Norway’s data protection regulator, Datatilsynet, has declared that Meta’s tracking practices on Instagram and Facebook violate users’ privacy rights. If the company fails to take corrective action, it will face a fine of one million crowns ($100,000) per day from August 4th to November 3rd. Tobias Judin, the head of Datatilsynet, emphasized the clear illegality of Meta’s actions, prompting the need for immediate intervention.
This development follows a European court ruling that prohibits Meta from collecting user data, including location and behavior, for advertising purposes. Datatilsynet has referred the matter to the European Data Protection Board, which may extend the fine across Europe to exert additional pressure on Meta. While Norway is a member of the European single market, it is not a formal member of the European Union.

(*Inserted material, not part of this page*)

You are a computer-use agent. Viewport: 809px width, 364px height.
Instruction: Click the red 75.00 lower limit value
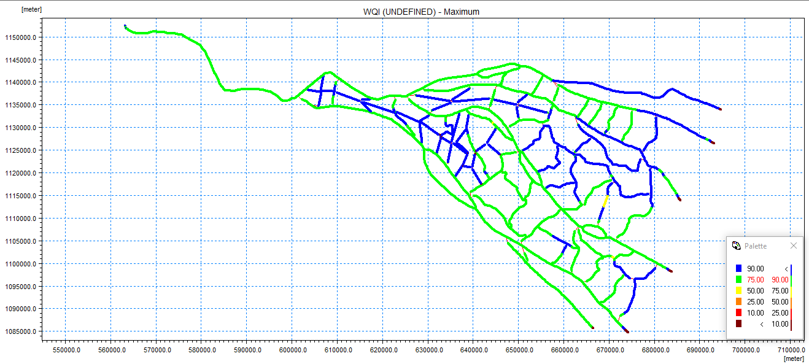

Meta, in response to Datatilsynet’s decision, stated that it is reviewing the ruling and anticipates no immediate impact on its services. The company emphasized its ongoing engagement with the Irish Data Protection Commission (DPC), its lead regulator in the EU, regarding compliance with its decisions. Meta acknowledged the ongoing debate surrounding legal bases and the lack of regulatory certainty in this area.
Meta is facing increasing scrutiny in Europe regarding its data privacy practices. Earlier this month, the Irish DPC ruled against Meta’s data collection for behavioral advertising. In May, Meta received a record-breaking fine of €1.2 billion ($1.3 billion) for transferring EU user data to its servers in the United States.
Furthermore, Meta’s new social media platform, Threads, is not yet available in the European Union due to privacy concerns. Meta cited its lack of preparation for a European launch outside the UK, which is not fully governed by GDPR or EU privacy rules. Meta has even taken measures to block EU users from accessing Threads using a VPN.